• _What the task asks_
Each entry needs to appear again, retyped exactly as it is below.

Segment Start: Data section

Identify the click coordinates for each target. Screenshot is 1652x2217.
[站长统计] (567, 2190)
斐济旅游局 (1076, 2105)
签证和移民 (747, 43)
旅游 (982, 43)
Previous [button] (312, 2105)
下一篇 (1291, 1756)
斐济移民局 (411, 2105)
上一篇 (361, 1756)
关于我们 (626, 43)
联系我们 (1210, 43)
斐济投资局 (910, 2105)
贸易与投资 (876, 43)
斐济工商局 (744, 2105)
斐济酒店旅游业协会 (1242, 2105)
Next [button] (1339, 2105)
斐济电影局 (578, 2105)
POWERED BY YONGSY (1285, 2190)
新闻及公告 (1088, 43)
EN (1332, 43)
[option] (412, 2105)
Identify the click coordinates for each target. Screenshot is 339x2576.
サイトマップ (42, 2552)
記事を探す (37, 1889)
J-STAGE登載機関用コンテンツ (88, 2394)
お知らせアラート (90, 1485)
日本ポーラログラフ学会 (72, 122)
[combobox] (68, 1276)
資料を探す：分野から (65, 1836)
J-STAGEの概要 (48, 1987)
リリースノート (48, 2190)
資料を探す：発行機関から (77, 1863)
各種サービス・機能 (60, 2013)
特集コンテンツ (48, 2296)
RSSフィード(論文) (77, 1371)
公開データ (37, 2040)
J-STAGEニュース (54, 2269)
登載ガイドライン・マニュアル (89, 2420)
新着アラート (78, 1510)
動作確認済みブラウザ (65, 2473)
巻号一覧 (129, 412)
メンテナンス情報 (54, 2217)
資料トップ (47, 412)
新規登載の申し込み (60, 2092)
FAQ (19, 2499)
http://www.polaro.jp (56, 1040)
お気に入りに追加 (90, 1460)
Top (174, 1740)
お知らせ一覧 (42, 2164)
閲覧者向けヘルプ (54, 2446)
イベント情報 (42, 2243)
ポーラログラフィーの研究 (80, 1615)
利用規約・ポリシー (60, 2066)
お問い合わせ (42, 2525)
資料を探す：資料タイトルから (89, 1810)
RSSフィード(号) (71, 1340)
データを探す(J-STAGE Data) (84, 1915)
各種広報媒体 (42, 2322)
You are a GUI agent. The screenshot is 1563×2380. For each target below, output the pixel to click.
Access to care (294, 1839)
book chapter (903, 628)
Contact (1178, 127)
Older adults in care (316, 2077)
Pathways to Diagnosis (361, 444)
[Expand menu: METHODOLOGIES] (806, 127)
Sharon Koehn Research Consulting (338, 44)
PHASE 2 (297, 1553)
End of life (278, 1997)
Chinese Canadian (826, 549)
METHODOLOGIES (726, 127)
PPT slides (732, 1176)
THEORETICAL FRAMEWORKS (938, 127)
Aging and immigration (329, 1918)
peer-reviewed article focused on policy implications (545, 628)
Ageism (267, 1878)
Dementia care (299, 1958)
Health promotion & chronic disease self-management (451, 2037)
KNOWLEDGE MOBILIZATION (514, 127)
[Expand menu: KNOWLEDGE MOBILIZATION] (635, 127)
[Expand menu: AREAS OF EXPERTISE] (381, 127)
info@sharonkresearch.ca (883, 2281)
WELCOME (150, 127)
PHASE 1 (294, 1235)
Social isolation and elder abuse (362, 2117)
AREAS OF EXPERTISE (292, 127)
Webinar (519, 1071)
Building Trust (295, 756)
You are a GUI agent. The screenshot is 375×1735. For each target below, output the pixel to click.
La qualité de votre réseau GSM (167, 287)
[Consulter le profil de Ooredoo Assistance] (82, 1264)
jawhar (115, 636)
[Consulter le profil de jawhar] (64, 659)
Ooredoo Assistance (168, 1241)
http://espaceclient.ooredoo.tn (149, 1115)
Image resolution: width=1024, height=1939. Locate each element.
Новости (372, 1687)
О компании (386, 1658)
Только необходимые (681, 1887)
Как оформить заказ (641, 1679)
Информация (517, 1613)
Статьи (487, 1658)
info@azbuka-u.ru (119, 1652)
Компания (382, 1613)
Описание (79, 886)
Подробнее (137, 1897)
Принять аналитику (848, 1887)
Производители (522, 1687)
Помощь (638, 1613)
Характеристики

Segment End: Data section

• _Solution_
Identify the click coordinates for each target. Screenshot is 1652x2217.
[站长统计] (567, 2190)
斐济旅游局 (1076, 2105)
签证和移民 (747, 43)
旅游 (982, 43)
Previous [button] (312, 2105)
下一篇 (1291, 1756)
斐济移民局 (411, 2105)
上一篇 (361, 1756)
关于我们 (626, 43)
联系我们 (1210, 43)
斐济投资局 (910, 2105)
贸易与投资 (876, 43)
斐济工商局 (744, 2105)
斐济酒店旅游业协会 (1242, 2105)
Next [button] (1339, 2105)
斐济电影局 (578, 2105)
POWERED BY YONGSY (1285, 2190)
新闻及公告 (1088, 43)
EN (1332, 43)
[option] (412, 2105)
Identify the click coordinates for each target. Screenshot is 339x2576.
サイトマップ (42, 2552)
記事を探す (37, 1889)
J-STAGE登載機関用コンテンツ (88, 2394)
お知らせアラート (90, 1485)
日本ポーラログラフ学会 (72, 122)
[combobox] (68, 1276)
資料を探す：分野から (65, 1836)
J-STAGEの概要 (48, 1987)
リリースノート (48, 2190)
資料を探す：発行機関から (77, 1863)
各種サービス・機能 (60, 2013)
特集コンテンツ (48, 2296)
RSSフィード(論文) (77, 1371)
公開データ (37, 2040)
J-STAGEニュース (54, 2269)
登載ガイドライン・マニュアル (89, 2420)
新着アラート (78, 1510)
動作確認済みブラウザ (65, 2473)
巻号一覧 (129, 412)
メンテナンス情報 (54, 2217)
資料トップ (47, 412)
新規登載の申し込み (60, 2092)
FAQ (19, 2499)
http://www.polaro.jp (56, 1040)
お気に入りに追加 (90, 1460)
Top (174, 1740)
お知らせ一覧 (42, 2164)
閲覧者向けヘルプ (54, 2446)
イベント情報 (42, 2243)
ポーラログラフィーの研究 (80, 1615)
利用規約・ポリシー (60, 2066)
お問い合わせ (42, 2525)
資料を探す：資料タイトルから (89, 1810)
RSSフィード(号) (71, 1340)
データを探す(J-STAGE Data) (84, 1915)
各種広報媒体 (42, 2322)
You are a GUI agent. The screenshot is 1563×2380. For each target below, output the pixel to click.
Access to care (294, 1839)
book chapter (903, 628)
Contact (1178, 127)
Older adults in care (316, 2077)
Pathways to Diagnosis (361, 444)
[Expand menu: METHODOLOGIES] (806, 127)
Sharon Koehn Research Consulting (338, 44)
PHASE 2 (297, 1553)
End of life (278, 1997)
Chinese Canadian (826, 549)
METHODOLOGIES (726, 127)
PPT slides (732, 1176)
THEORETICAL FRAMEWORKS (938, 127)
Aging and immigration (329, 1918)
peer-reviewed article focused on policy implications (545, 628)
Ageism (267, 1878)
Dementia care (299, 1958)
Health promotion & chronic disease self-management (451, 2037)
KNOWLEDGE MOBILIZATION (514, 127)
[Expand menu: KNOWLEDGE MOBILIZATION] (635, 127)
[Expand menu: AREAS OF EXPERTISE] (381, 127)
info@sharonkresearch.ca (883, 2281)
WELCOME (150, 127)
PHASE 1 (294, 1235)
Social isolation and elder abuse (362, 2117)
AREAS OF EXPERTISE (292, 127)
Webinar (519, 1071)
Building Trust (295, 756)
You are a GUI agent. The screenshot is 375×1735. For each target below, output the pixel to click.
La qualité de votre réseau GSM (167, 287)
[Consulter le profil de Ooredoo Assistance] (82, 1264)
jawhar (115, 636)
[Consulter le profil de jawhar] (64, 659)
Ooredoo Assistance (168, 1241)
http://espaceclient.ooredoo.tn (149, 1115)
Image resolution: width=1024, height=1939. Locate each element.
Новости (372, 1687)
О компании (386, 1658)
Только необходимые (681, 1887)
Как оформить заказ (641, 1679)
Информация (517, 1613)
Статьи (487, 1658)
info@azbuka-u.ru (119, 1652)
Компания (382, 1613)
Описание (79, 886)
Подробнее (137, 1897)
Принять аналитику (848, 1887)
Производители (522, 1687)
Помощь (638, 1613)
Характеристики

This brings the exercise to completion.